When Orchestration Becomes the Product

We’re examining how Ansible turns playbooks, inventory, and plugins into a single, coherent automation run. The core of that behavior lives in PlaybookExecutor, the class behind the ansible-playbook command. I'm Mahmoud Zalt, an AI solutions architect, and we’ll walk through how this one orchestrator file shapes safety, performance, and operator experience—often more than the individual modules ever do.

Our focus is one lesson: treat orchestration as a first-class product. We’ll see how batching (serial), failure handling, retries, and callbacks work together, where subtle algorithmic choices start to hurt at scale, and which patterns you can reuse in your own automation systems.

Where PlaybookExecutor Sits in Ansible

To understand why orchestration design matters, it helps to see where PlaybookExecutor lives in the Ansible codebase and what it actually owns.

ansible/
  lib/
    ansible/
      executor/
        playbook_executor.py  <-- PlaybookExecutor orchestrates playbooks
        task_queue_manager.py <-- TaskQueueManager executes tasks per host
      playbook/
        __init__.py           <-- Playbook.load provides Play objects
      utils/
        display.py            <-- Display for user interaction
        helpers.py            <-- pct_to_int for serial batching
        path.py               <-- makedirs_safe for retry files
      plugins/
        loader.py             <-- connection_loader, shell_loader, become_loader
      _internal/_templating/
        _engine.py            <-- TemplateEngine for vars and prompts

Where PlaybookExecutor sits in the Ansible architecture.

Think of PlaybookExecutor as a dispatcher: each playbook is a train, each play is a carriage, and each batch of hosts is a compartment. The dispatcher decides which compartments move when (via serial), and records which ones had issues so you can send a "repair train" later (retry files).

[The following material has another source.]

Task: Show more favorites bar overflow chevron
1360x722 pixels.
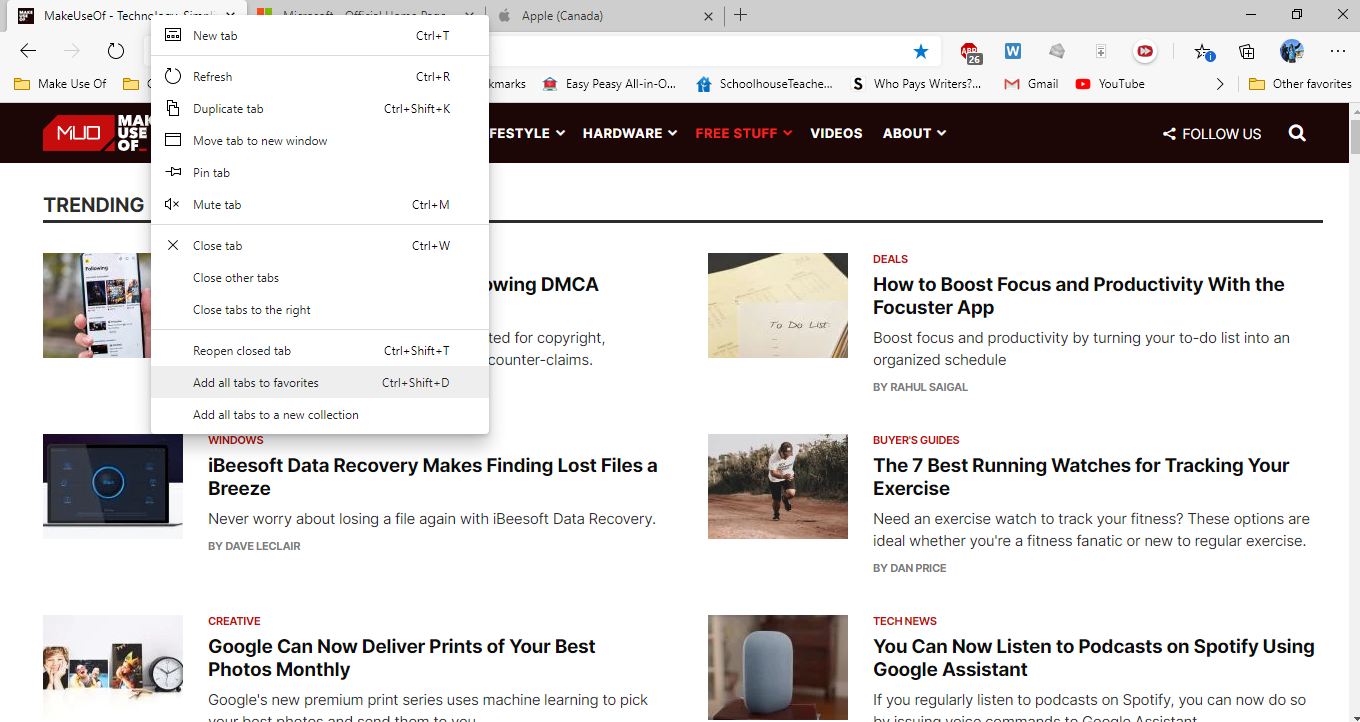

The constructor wires together the collaborators it needs—inventory, variable manager, loader, passwords—and chooses between "planning" modes (list hosts, list tasks, list tags, syntax check) and actual execution:

class PlaybookExecutor:
    """Primary class for executing playbooks behind ansible-playbook."""

    def __init__(self, playbooks, inventory, variable_manager, loader, passwords):
        self._playbooks = playbooks
        self._inventory = inventory
        self._variable_manager = variable_manager
        self._loader = loader
        self.passwords = passwords
        self._unreachable_hosts = dict()

        if (context.CLIARGS.get('listhosts') or
                context.CLIARGS.get('listtasks') or
                context.CLIARGS.get('listtags') or
                context.CLIARGS.get('syntax')):
            self._tqm = None
        else:
            self._tqm = TaskQueueManager(
                inventory=inventory,
                variable_manager=variable_manager,
                loader=loader,
                passwords=self.passwords,
                forks=context.CLIARGS.get('forks'),
            )

TaskQueueManager is the assembly line that actually runs tasks on hosts. PlaybookExecutor decides whether to spin it up and, if so, in what shape: how many forks, which hosts per batch, when to stop, and how to surface results.

Design tip: A small public API (here, essentially run()) backed by injected collaborators is a clean way to keep orchestration logic powerful without making it untestable or opaque.

Serial Batching: Safety vs. Scale

One of the most important policies in any orchestrator is: How many things do we touch at once? In Ansible, that policy is expressed by the serial keyword in a play and implemented by PlaybookExecutor._get_serialized_batches().

Serial as a blast-radius control

serial lets you say "only work on N hosts at a time" (or a percentage). That’s a classic blast-radius control: if a deployment goes bad, it only breaks the current batch, not the entire fleet.

In code, the executor turns the host list into batches like this:

def _get_serialized_batches(self, play):
    """Return hosts subdivided into batches based on play.serial."""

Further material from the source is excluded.